I think the statement that pvlib-python is "community property" is probably technically incorrect and its purpose was probably intended to be inspirational. Just for fun, here's how a recent SEJ paper that I happen to browse 5 minutes ago describes pvlib-python:

"𝙿𝚅𝙻𝚒𝚋 is a Python library, which contains many different routines geared towards the simulation of PV system performance, developed by the Sandia National Laboratories in the United States."

wholmgren Nov 3, 2023
Maintainer

The statement is not inspirational - recall #1692 for relatively recent discussion of copyright.

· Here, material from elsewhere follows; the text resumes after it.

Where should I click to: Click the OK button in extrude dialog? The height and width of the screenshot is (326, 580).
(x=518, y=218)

This is not the first time that I've seen a statement like the one you've quoted from that paper. It's disappointing. And speaks to the concerns that Adam raised in the linked PR.

adriesse Nov 4, 2023
Collaborator

The statement is not inspirational - recall #1692 for relatively recent discussion of copyright.

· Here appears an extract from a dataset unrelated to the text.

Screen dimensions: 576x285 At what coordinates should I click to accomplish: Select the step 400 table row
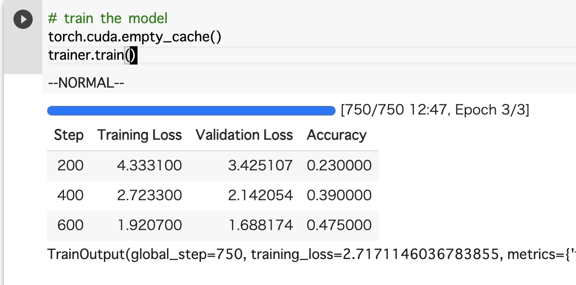[213, 195]
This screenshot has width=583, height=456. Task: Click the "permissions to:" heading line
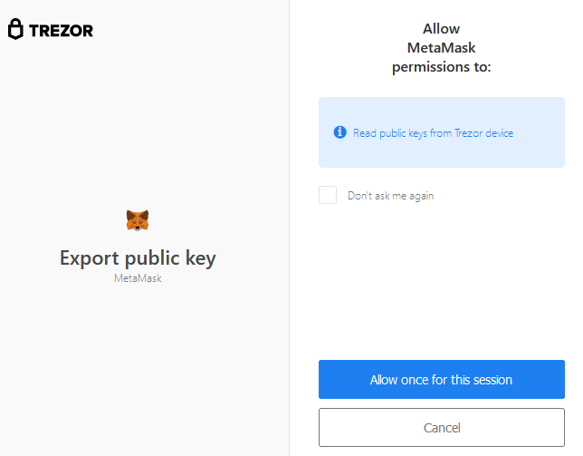442,67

Yes, I was thinking about that discussion. The word "community" made me think of a much larger group that includes users, not just contributors.

kandersolar Nov 6, 2023
Maintainer

This is not the first time that I've seen a statement like the one you've quoted from that paper. It's disappointing.

I agree. I think editing the project descriptions in the RTD landing page and PyPI would be a good first step towards correcting this perception.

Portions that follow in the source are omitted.